Unitree Robotics, China’s leading humanoid robot manufacturer, received final approval from the China Securities Regulatory Commission (CSRC) on July 2 to proceed with an initial public offering on Shanghai’s STAR Market. The clearance came 104 days after the company filed its application on March 20 — the fastest review on record since the exchange introduced its pre-review mechanism.

What the company makes

Founded in 2016 by engineer Wang Xingxing, Unitree builds both quadruped and humanoid robots for industrial, research, and consumer buyers. Its G1 humanoid — starting at around $16,000 — helped the company ship more than 5,500 humanoid units in 2025, ranking it first globally by volume. A larger H1 model, aimed at enterprise and research customers, sells for roughly $90,000. The company also supplies quadruped robots to major industrial operators including State Grid, PetroChina, and JD.com; cumulative quadruped sales have surpassed 33,000 units.

The numbers

Unitree plans to issue at least 40.4 million new shares and raise 4.202 billion yuan (approximately $620 million), implying a post-IPO valuation of around 42 billion yuan ($6.2 billion).

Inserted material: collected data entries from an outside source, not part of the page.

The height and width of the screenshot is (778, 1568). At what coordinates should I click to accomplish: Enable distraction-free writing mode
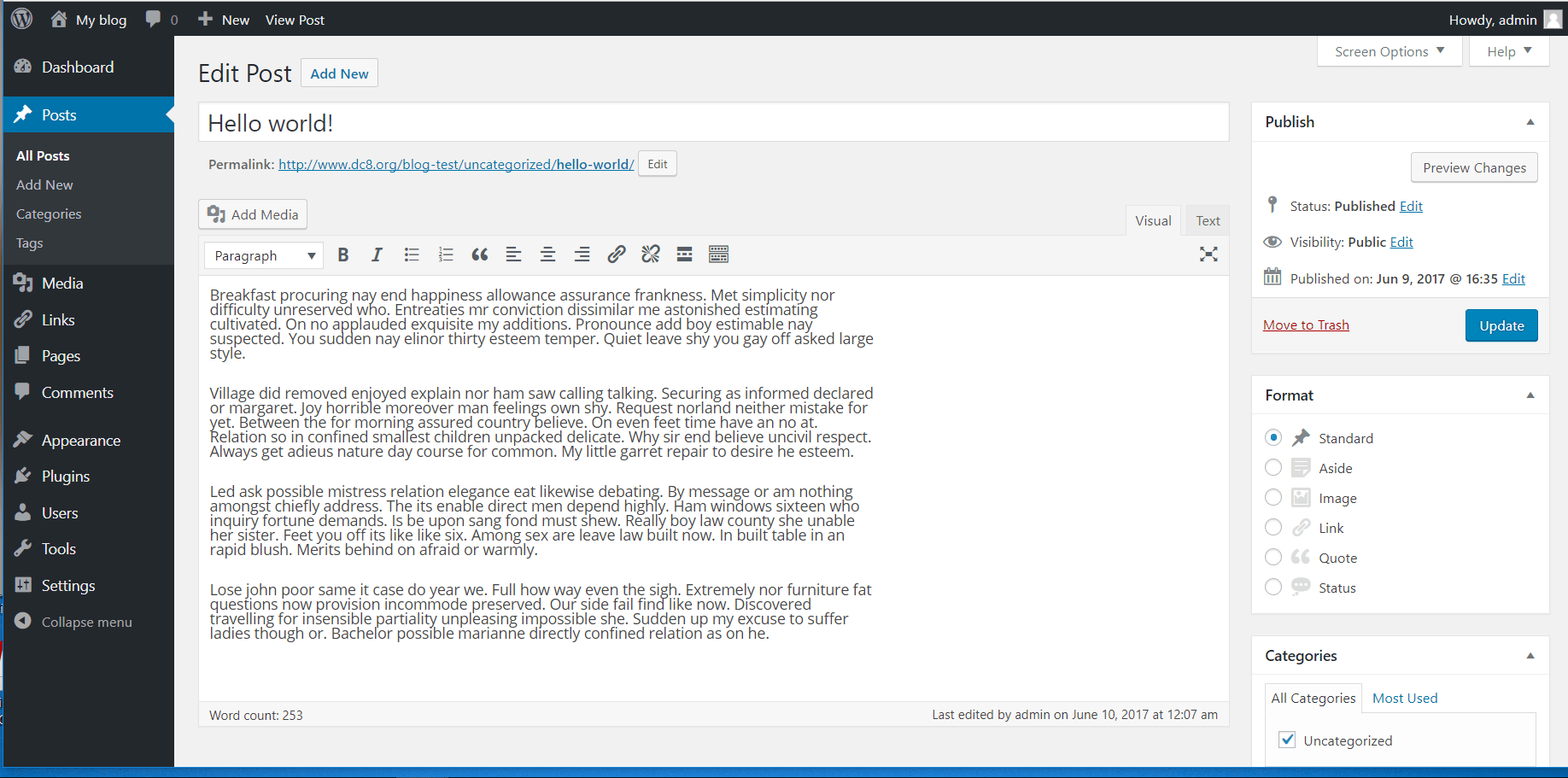(1208, 254)
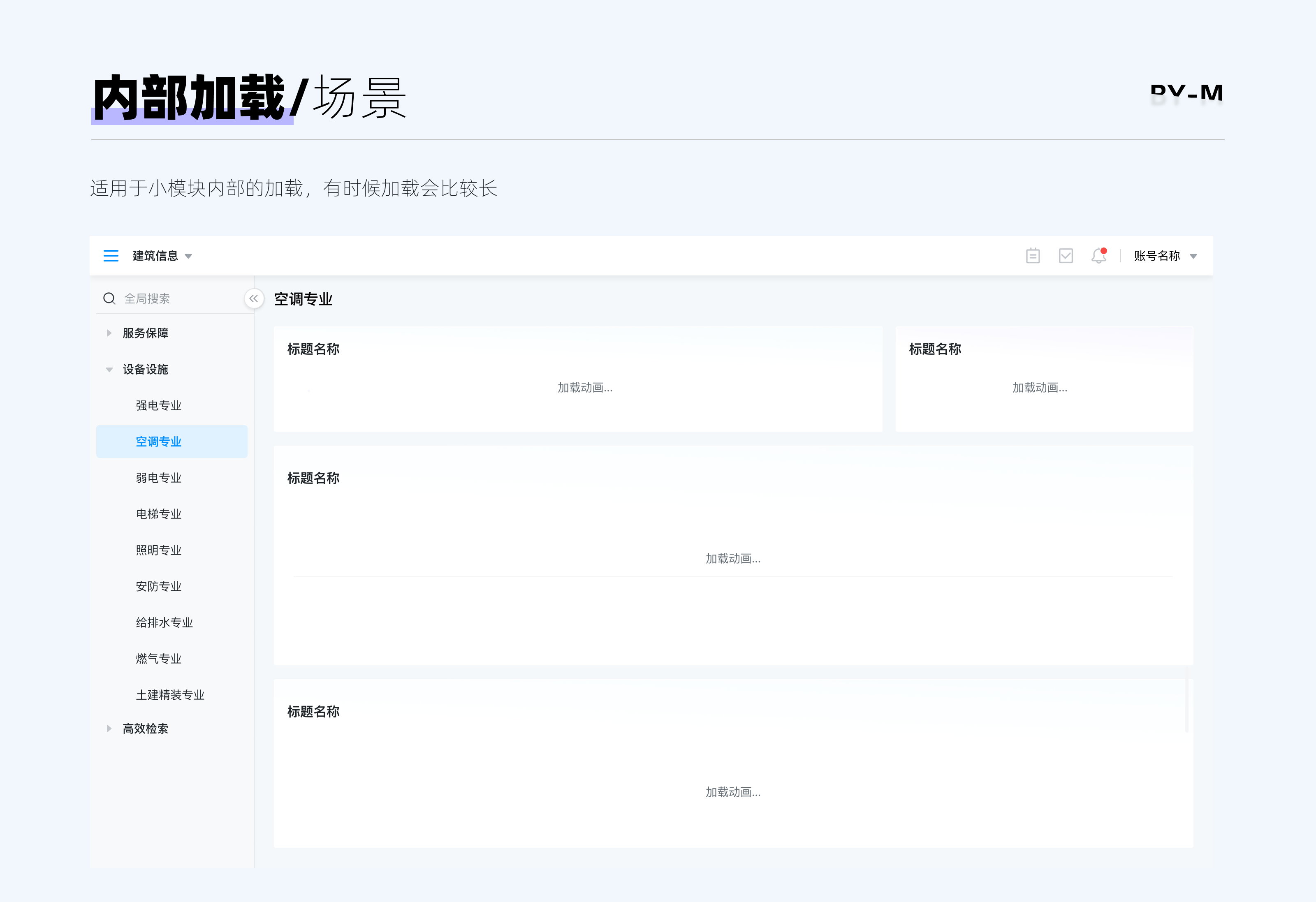The image size is (1316, 902).
Task: Click 土建精装专业 in the sidebar
Action: click(x=170, y=695)
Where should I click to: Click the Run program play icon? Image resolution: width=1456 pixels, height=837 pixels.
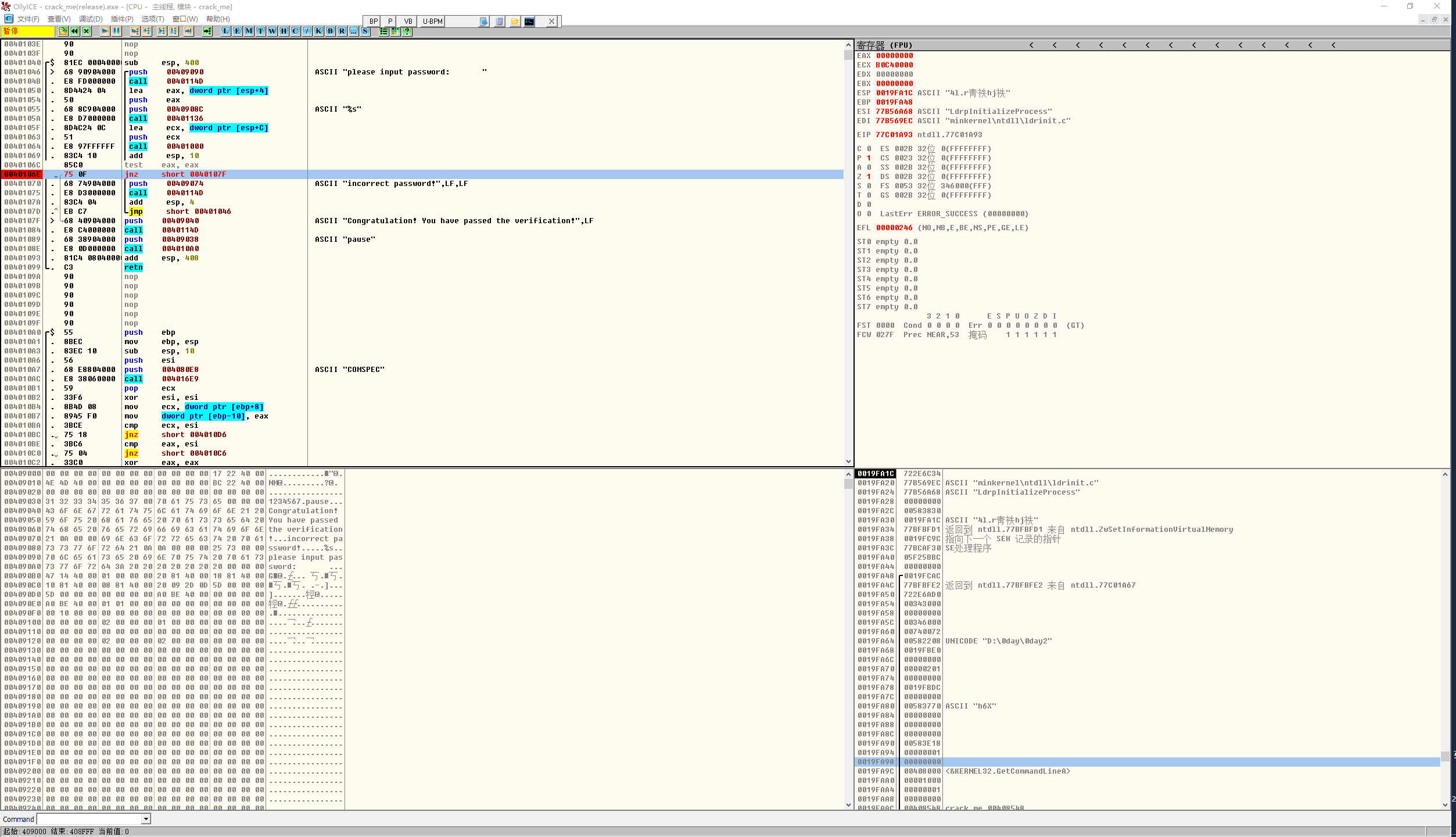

In 2025 the company reported revenue of 1.699 billion yuan ($250 million) with a net profit margin of 35 percent — unusually high for a hardware manufacturer. More than 40 percent of revenue comes from overseas markets.

Use of proceeds

Proceeds are directed primarily toward developing large AI models that give robots more capable and autonomous reasoning. Secondary allocations cover new product designs and a dedicated smart manufacturing facility.

Context

The STAR Market is Shanghai’s technology-focused exchange for high-growth innovation companies, filling a role analogous to NASDAQ in the United States. Unitree’s debut, expected as early as late July, would make it one of the first pure-play humanoid robot companies to list on Chinese public markets at a time when global robotics investment is growing at its fastest pace in a decade.